EXTRACTED INFORMATION |
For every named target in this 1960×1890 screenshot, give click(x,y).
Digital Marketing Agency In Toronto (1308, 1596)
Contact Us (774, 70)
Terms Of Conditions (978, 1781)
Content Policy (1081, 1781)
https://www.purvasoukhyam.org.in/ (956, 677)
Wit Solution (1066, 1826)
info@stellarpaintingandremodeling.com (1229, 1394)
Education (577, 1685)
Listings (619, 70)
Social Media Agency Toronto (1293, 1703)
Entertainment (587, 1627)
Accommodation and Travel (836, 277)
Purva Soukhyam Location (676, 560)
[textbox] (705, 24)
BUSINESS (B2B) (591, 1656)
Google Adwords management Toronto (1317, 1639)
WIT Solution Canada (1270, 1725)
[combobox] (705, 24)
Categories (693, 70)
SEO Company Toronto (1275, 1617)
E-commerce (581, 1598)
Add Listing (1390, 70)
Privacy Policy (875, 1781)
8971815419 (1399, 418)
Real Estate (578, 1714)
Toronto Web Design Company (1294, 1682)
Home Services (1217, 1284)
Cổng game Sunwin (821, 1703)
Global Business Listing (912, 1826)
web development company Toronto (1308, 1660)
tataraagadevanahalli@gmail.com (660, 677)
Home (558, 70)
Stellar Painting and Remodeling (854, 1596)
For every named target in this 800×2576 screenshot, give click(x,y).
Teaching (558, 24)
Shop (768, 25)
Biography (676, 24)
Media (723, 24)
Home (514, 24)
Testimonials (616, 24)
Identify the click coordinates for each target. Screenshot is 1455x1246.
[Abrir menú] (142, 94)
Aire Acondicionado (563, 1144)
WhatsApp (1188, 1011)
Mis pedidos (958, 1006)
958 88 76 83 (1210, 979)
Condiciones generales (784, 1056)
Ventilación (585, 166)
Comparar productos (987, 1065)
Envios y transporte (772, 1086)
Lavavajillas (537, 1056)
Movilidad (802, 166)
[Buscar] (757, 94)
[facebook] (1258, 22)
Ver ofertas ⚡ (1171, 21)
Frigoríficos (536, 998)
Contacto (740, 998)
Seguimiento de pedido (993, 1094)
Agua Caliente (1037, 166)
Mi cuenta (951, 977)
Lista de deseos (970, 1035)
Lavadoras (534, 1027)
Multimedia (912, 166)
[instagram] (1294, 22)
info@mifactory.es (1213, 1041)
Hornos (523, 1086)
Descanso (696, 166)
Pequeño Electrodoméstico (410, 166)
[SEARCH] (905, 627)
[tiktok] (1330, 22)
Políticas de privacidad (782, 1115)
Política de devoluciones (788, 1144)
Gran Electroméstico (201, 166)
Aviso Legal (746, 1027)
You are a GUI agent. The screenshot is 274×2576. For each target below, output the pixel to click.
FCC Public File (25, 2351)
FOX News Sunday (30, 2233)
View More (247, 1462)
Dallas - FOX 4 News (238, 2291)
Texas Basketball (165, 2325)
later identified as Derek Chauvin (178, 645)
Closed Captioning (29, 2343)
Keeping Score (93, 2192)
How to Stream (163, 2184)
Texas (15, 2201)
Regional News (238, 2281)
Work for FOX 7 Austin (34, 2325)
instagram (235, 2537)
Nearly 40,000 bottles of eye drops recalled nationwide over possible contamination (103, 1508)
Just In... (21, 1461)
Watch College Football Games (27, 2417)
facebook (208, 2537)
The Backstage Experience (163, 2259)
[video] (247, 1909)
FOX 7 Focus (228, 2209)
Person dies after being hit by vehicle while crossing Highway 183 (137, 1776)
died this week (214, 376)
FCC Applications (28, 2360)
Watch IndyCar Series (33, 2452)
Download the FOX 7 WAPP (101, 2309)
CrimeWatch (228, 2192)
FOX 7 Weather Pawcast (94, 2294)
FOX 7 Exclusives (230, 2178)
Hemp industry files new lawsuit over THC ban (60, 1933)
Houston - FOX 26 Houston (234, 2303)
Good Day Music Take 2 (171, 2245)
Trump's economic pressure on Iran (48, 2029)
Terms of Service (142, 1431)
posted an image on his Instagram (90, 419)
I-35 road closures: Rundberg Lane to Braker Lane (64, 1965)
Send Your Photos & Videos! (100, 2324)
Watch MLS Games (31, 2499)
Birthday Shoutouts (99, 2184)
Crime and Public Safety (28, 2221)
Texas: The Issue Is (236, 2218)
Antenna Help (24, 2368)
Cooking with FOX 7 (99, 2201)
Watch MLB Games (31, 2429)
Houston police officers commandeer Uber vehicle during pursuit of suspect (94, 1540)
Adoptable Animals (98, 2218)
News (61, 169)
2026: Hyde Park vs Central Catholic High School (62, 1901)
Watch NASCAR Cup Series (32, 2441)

EXERCISE |
Whatever appears in the data above should be set down again exactly.

EXERCISE ANSWER |
For every named target in this 1960×1890 screenshot, give click(x,y).
Digital Marketing Agency In Toronto (1308, 1596)
Contact Us (774, 70)
Terms Of Conditions (978, 1781)
Content Policy (1081, 1781)
https://www.purvasoukhyam.org.in/ (956, 677)
Wit Solution (1066, 1826)
info@stellarpaintingandremodeling.com (1229, 1394)
Education (577, 1685)
Listings (619, 70)
Social Media Agency Toronto (1293, 1703)
Entertainment (587, 1627)
Accommodation and Travel (836, 277)
Purva Soukhyam Location (676, 560)
[textbox] (705, 24)
BUSINESS (B2B) (591, 1656)
Google Adwords management Toronto (1317, 1639)
WIT Solution Canada (1270, 1725)
[combobox] (705, 24)
Categories (693, 70)
SEO Company Toronto (1275, 1617)
E-commerce (581, 1598)
Add Listing (1390, 70)
Privacy Policy (875, 1781)
8971815419 (1399, 418)
Real Estate (578, 1714)
Toronto Web Design Company (1294, 1682)
Home Services (1217, 1284)
Cổng game Sunwin (821, 1703)
Global Business Listing (912, 1826)
web development company Toronto (1308, 1660)
tataraagadevanahalli@gmail.com (660, 677)
Home (558, 70)
Stellar Painting and Remodeling (854, 1596)
For every named target in this 800×2576 screenshot, give click(x,y).
Teaching (558, 24)
Shop (768, 25)
Biography (676, 24)
Media (723, 24)
Home (514, 24)
Testimonials (616, 24)
Identify the click coordinates for each target. Screenshot is 1455x1246.
[Abrir menú] (142, 94)
Aire Acondicionado (563, 1144)
WhatsApp (1188, 1011)
Mis pedidos (958, 1006)
958 88 76 83 (1210, 979)
Condiciones generales (784, 1056)
Ventilación (585, 166)
Comparar productos (987, 1065)
Envios y transporte (772, 1086)
Lavavajillas (537, 1056)
Movilidad (802, 166)
[Buscar] (757, 94)
[facebook] (1258, 22)
Ver ofertas ⚡ (1171, 21)
Frigoríficos (536, 998)
Contacto (740, 998)
Seguimiento de pedido (993, 1094)
Agua Caliente (1037, 166)
Mi cuenta (951, 977)
Lista de deseos (970, 1035)
Lavadoras (534, 1027)
Multimedia (912, 166)
[instagram] (1294, 22)
info@mifactory.es (1213, 1041)
Hornos (523, 1086)
Descanso (696, 166)
Pequeño Electrodoméstico (410, 166)
[SEARCH] (905, 627)
[tiktok] (1330, 22)
Políticas de privacidad (782, 1115)
Política de devoluciones (788, 1144)
Gran Electroméstico (201, 166)
Aviso Legal (746, 1027)
You are a GUI agent. The screenshot is 274×2576. For each target below, output the pixel to click.
FCC Public File (25, 2351)
FOX News Sunday (30, 2233)
View More (247, 1462)
Dallas - FOX 4 News (238, 2291)
Texas Basketball (165, 2325)
later identified as Derek Chauvin (178, 645)
Closed Captioning (29, 2343)
Keeping Score (93, 2192)
How to Stream (163, 2184)
Texas (15, 2201)
Regional News (238, 2281)
Work for FOX 7 Austin (34, 2325)
instagram (235, 2537)
Nearly 40,000 bottles of eye drops recalled nationwide over possible contamination (103, 1508)
Just In... (21, 1461)
Watch College Football Games (27, 2417)
facebook (208, 2537)
The Backstage Experience (163, 2259)
[video] (247, 1909)
FOX 7 Focus (228, 2209)
Person dies after being hit by vehicle while crossing Highway 183 (137, 1776)
died this week (214, 376)
FCC Applications (28, 2360)
Watch IndyCar Series (33, 2452)
Download the FOX 7 WAPP (101, 2309)
CrimeWatch (228, 2192)
FOX 7 Weather Pawcast (94, 2294)
FOX 7 Exclusives (230, 2178)
Hemp industry files new lawsuit over THC ban (60, 1933)
Houston - FOX 26 Houston (234, 2303)
Good Day Music Take 2 (171, 2245)
Trump's economic pressure on Iran (48, 2029)
Terms of Service (142, 1431)
posted an image on his Instagram (90, 419)
I-35 road closures: Rundberg Lane to Braker Lane (64, 1965)
Send Your Photos & Videos! (100, 2324)
Watch MLS Games (31, 2499)
Birthday Shoutouts (99, 2184)
Crime and Public Safety (28, 2221)
Texas: The Issue Is (236, 2218)
Antenna Help (24, 2368)
Cooking with FOX 7 (99, 2201)
Watch MLB Games (31, 2429)
Houston police officers commandeer Uber vehicle during pursuit of suspect (94, 1540)
Adoptable Animals (98, 2218)
News (61, 169)
2026: Hyde Park vs Central Catholic High School (62, 1901)
Watch NASCAR Cup Series (32, 2441)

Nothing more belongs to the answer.